Personal information
- Nationality: Australia

Medal record
Men's para athletics
Representing Australia
Paralympic Games
| Gold medal – first place | 1988 Seoul | 4x100 m Relay A2A4-7 |
| Gold medal – first place | 1988 Seoul | 4x400 m Relay A2A4-7 |
| Silver medal – second place | 1988 Seoul | 100 m A4A9 |
| Silver medal – second place | 1988 Seoul | 200 m A4A9 |
| Silver medal – second place | 1988 Seoul | 400 m A4A9 |

= Adrian Lowe =

Australian Paralympic athlete

Adrian Lowe is a leg amputee Australian Paralympic athlete. At the 1988 Seoul Games, he won two gold medals in the Men's 4 × 100 m Relay A2A4-7 and Men's 4 × 400 m Relay A2A4-7 events, and three silver medals in the Men's 100 m A4A9, Men's 200 m A4A9, and Men's 400 m A4A9 events.
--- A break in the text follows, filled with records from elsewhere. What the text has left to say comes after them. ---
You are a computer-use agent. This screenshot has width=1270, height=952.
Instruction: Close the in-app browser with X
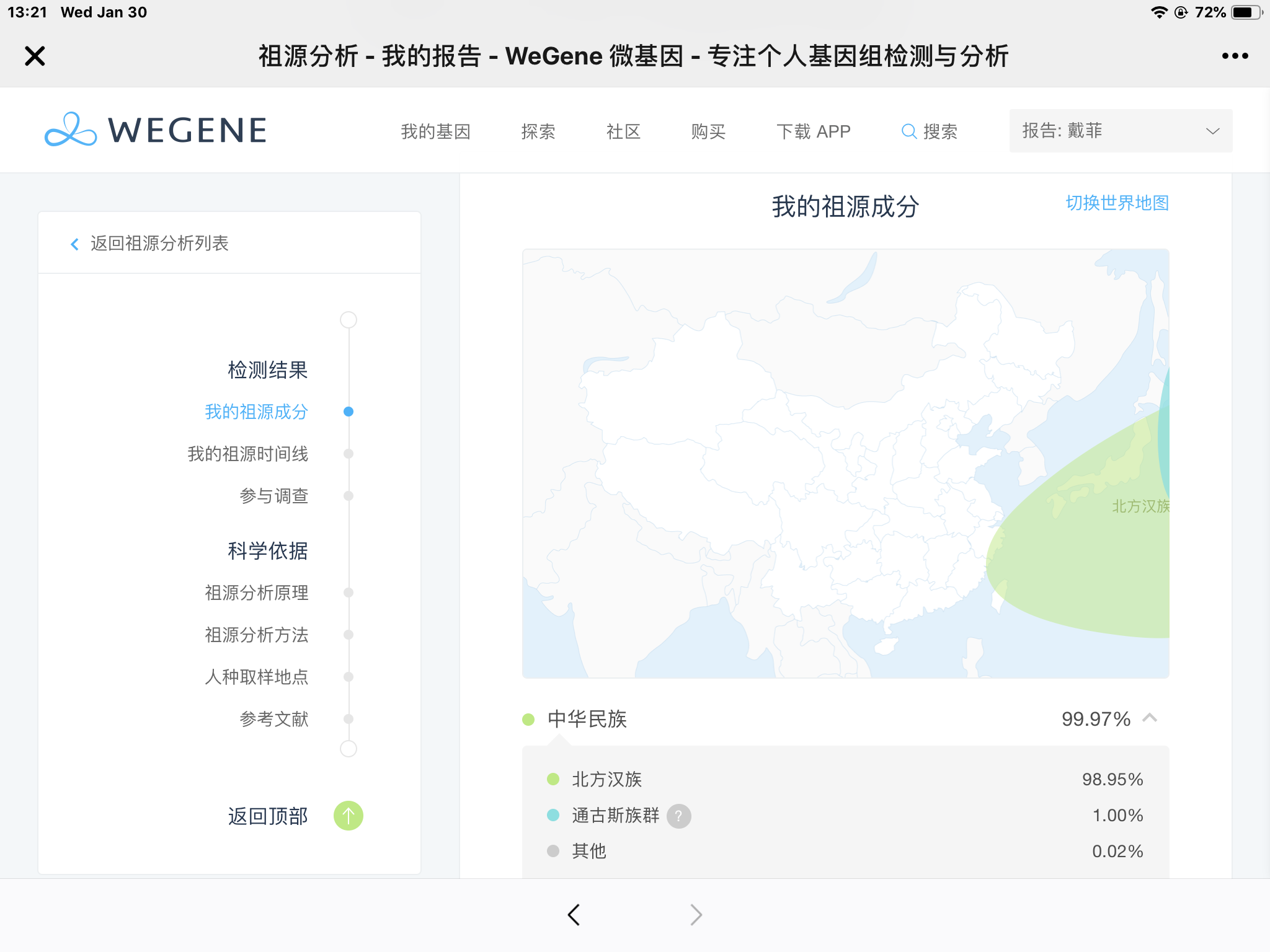35,56
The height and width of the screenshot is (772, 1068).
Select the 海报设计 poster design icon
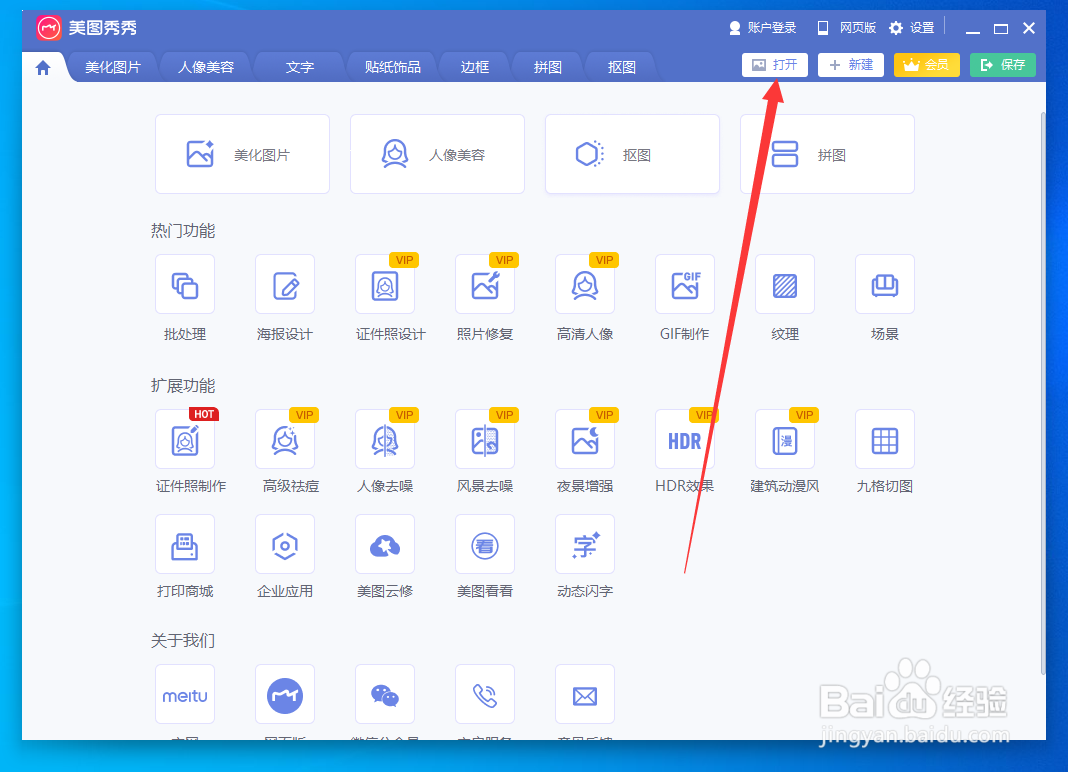point(285,284)
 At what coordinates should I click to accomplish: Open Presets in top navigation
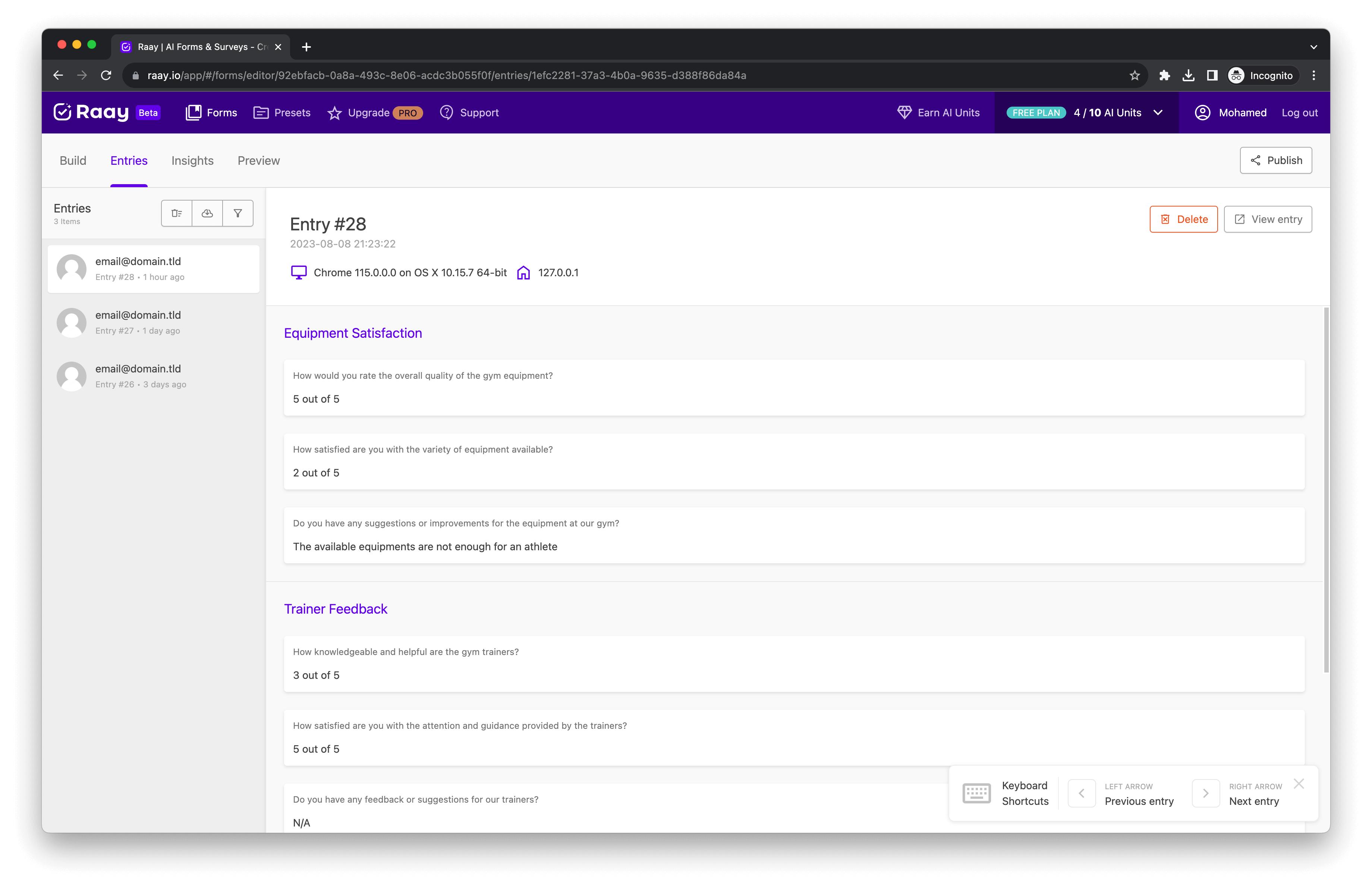282,112
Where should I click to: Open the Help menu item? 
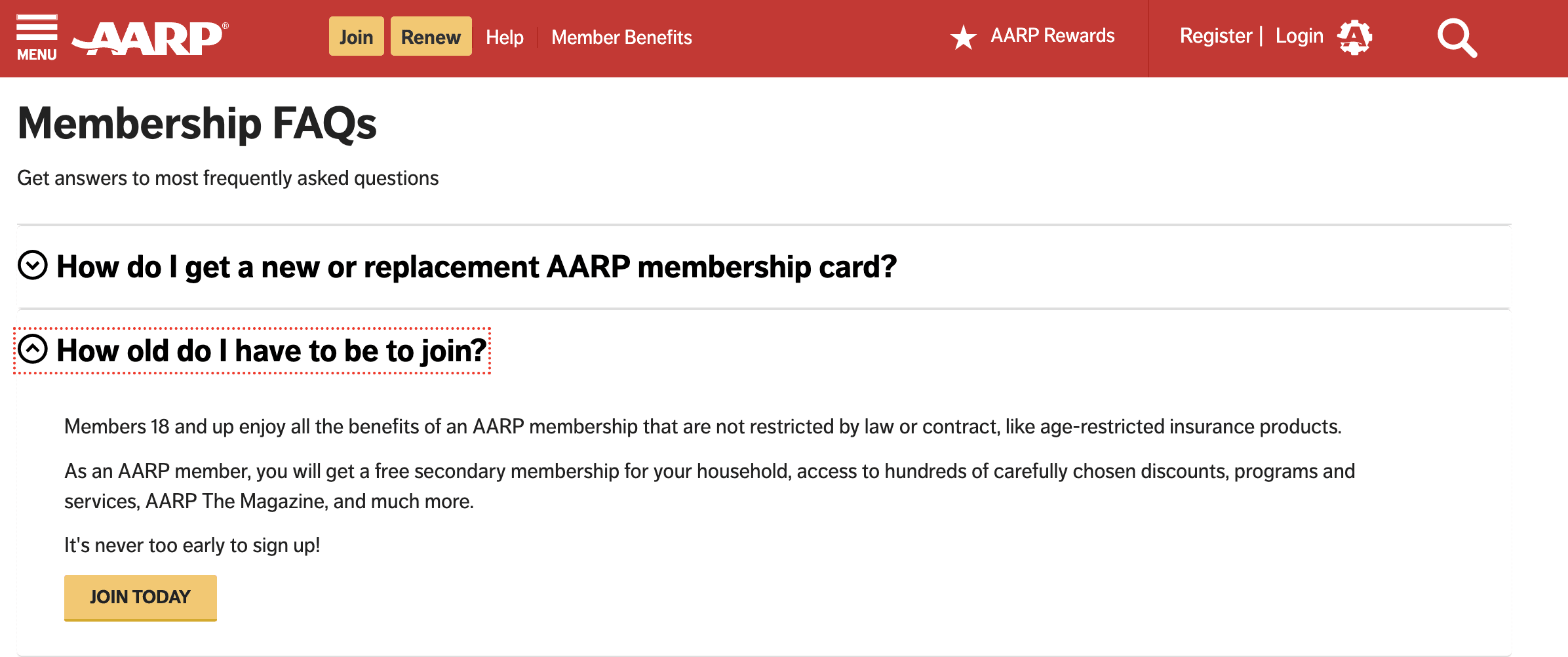coord(504,37)
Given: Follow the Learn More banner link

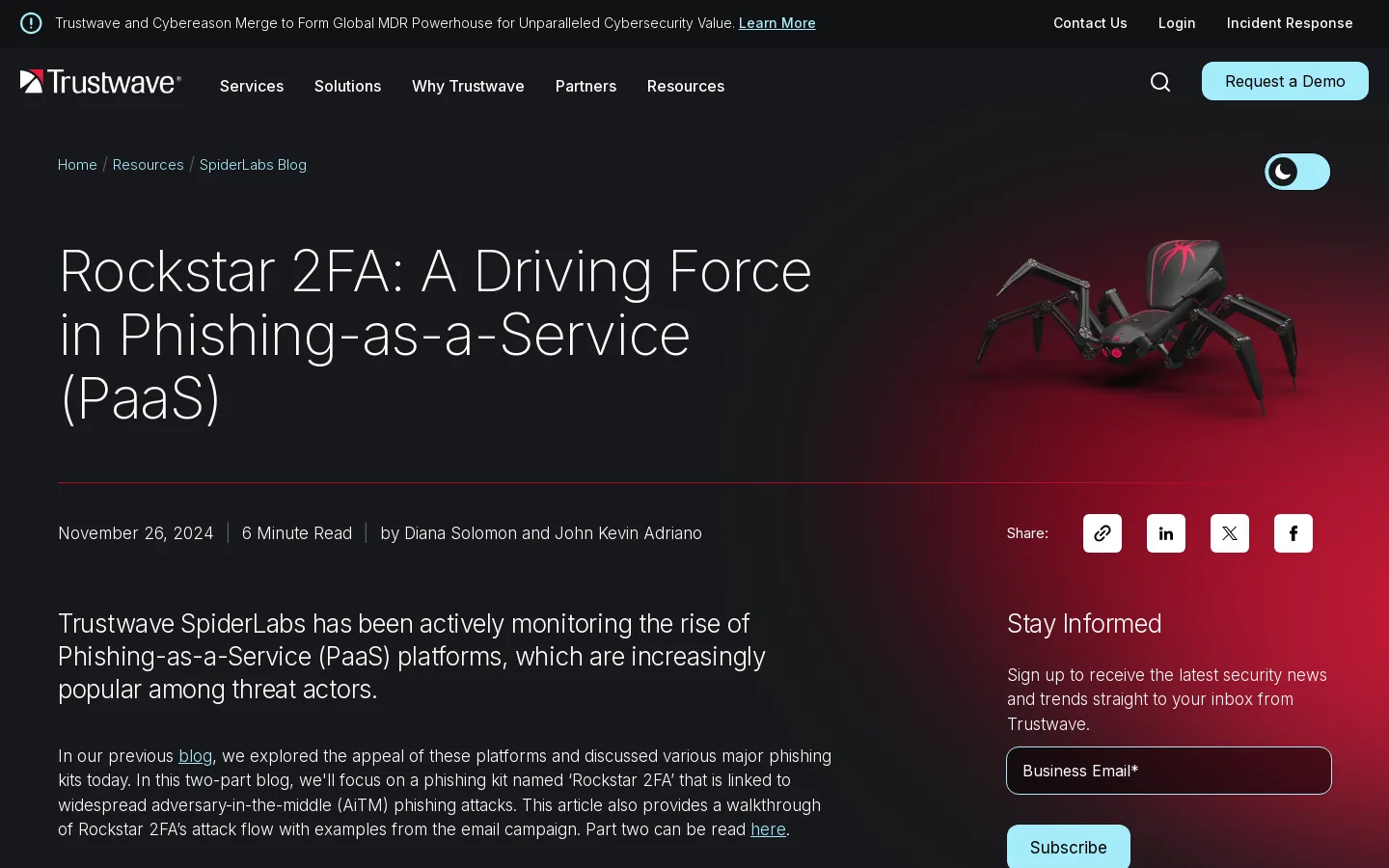Looking at the screenshot, I should 776,23.
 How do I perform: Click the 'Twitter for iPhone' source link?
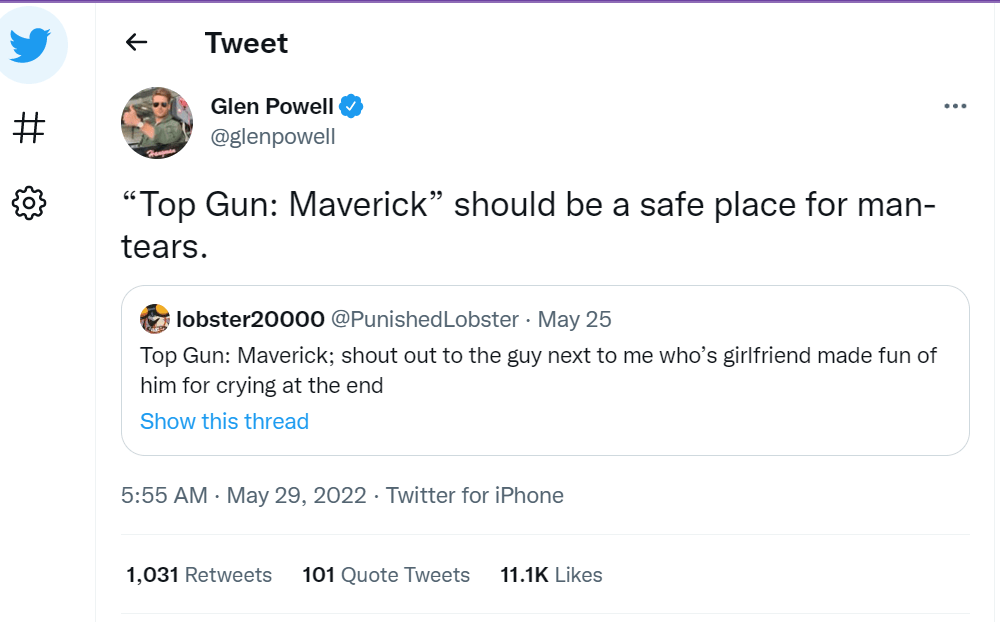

Lowe was originally interested in competing swimming but was moved to athletics after 1987 Australian National Amputee Games. He was coached by Colin Wright at the Rotary Athletics Field in Chatswood, New South Wales.
Lowe was born with a congenital deformity and at the age of four his right leg was amputated. He was 16 at the time of the 1988 Seoul Games and attended Fort Street High School in Petersham, New South Wales. During the Games, he shaved his head leaving a V for victory mohawk hairstyle.